UK scientists have discovered a giant trench under the ice in West Antarctica. The Ellsworth Trough trench is up to three kilometers deep and more than 300 kilometers long and up to 25 kilometers across (deeper than the Grand Canyon). The floor of this subglacial valley is more than 2 000 meters below sea level in some places. Similar icefields can be found today in the Antarctic Peninsula, and in Arctic Canada and Alaska.

The location of the recently discovered Ellsworth Trough. (Credit: American Geological Society / Polar Geospatial Center)

New analysis has provided insight into the extent, thickness and behavior of this ancient icefield, and the configuration and behavior of the early West Antarctic Ice Sheet.
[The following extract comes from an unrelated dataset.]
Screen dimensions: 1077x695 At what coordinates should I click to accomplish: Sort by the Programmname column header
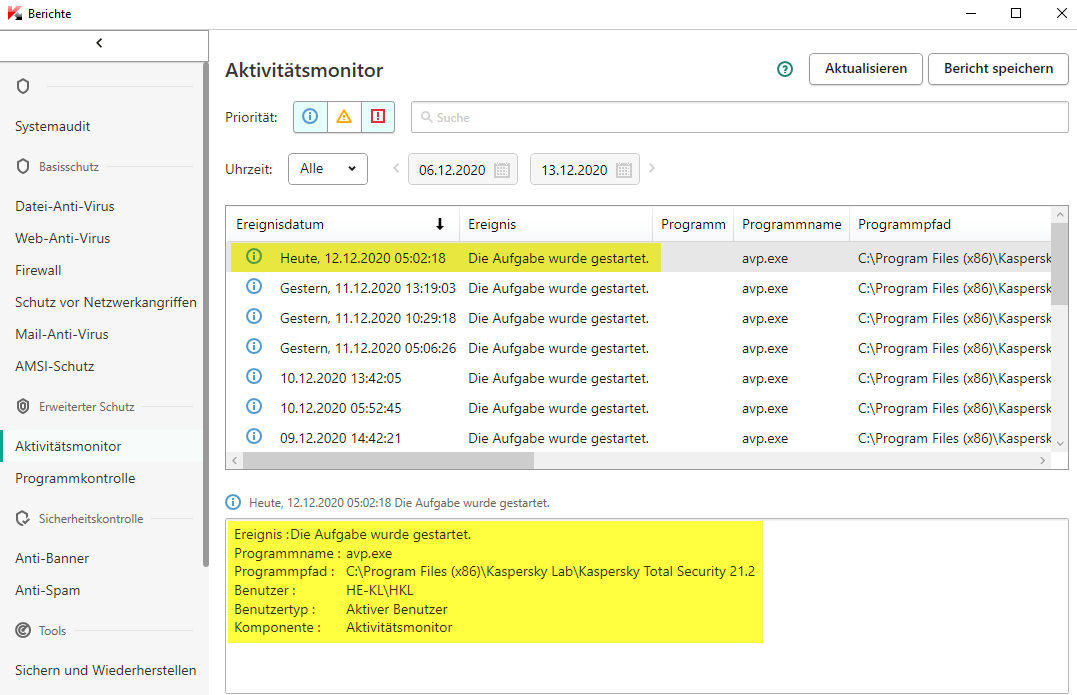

The subglacial landscape shows where and how the West Antarctic Ice Sheet originated and grew. Scientists used satellite data and ice-penetrating radar to chart the Ellsworth Subglacial Highlands, mountain range buried beneath several kilometers of Antarctic ice. 

The Ellsworth Trough trench is deep up to three kilometers and more than 300 kilometers long and up to 25 kilometers across​. (Credit: Geological Society of America)

Researchers believe that wide flat expanse of floating ice have carved the mountain range and deep valley millions of years ago. This subglacial canyon is believed to have been created when, 80 million years ago, Antarctica broke apart from the giant continent it was once a part of, spinning southward at a pace of 16 cm per year. The rift created long valleys and chasms across the warm landscape but when the climate began to cool, glaciers appeared carving out deeper chasms. The glaciers grew deeper and wider eventually creating the present day Antarctica and obscuring the mountain ranges beneath it.

Subglacial topography of the northwestern parts of the Ellsworth Trough. (Credit: Ross N et al.)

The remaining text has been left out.